*** Source information Section Begins ***

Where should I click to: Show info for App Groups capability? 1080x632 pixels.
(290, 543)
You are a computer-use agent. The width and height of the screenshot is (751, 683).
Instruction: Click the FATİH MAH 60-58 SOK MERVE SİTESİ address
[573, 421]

*** Source information Section Ends ***

Every entry must be quoted exactly as it appears above.

Where should I click to: Show info for App Groups capability? 1080x632 pixels.
(290, 543)
You are a computer-use agent. The width and height of the screenshot is (751, 683).
Instruction: Click the FATİH MAH 60-58 SOK MERVE SİTESİ address
[573, 421]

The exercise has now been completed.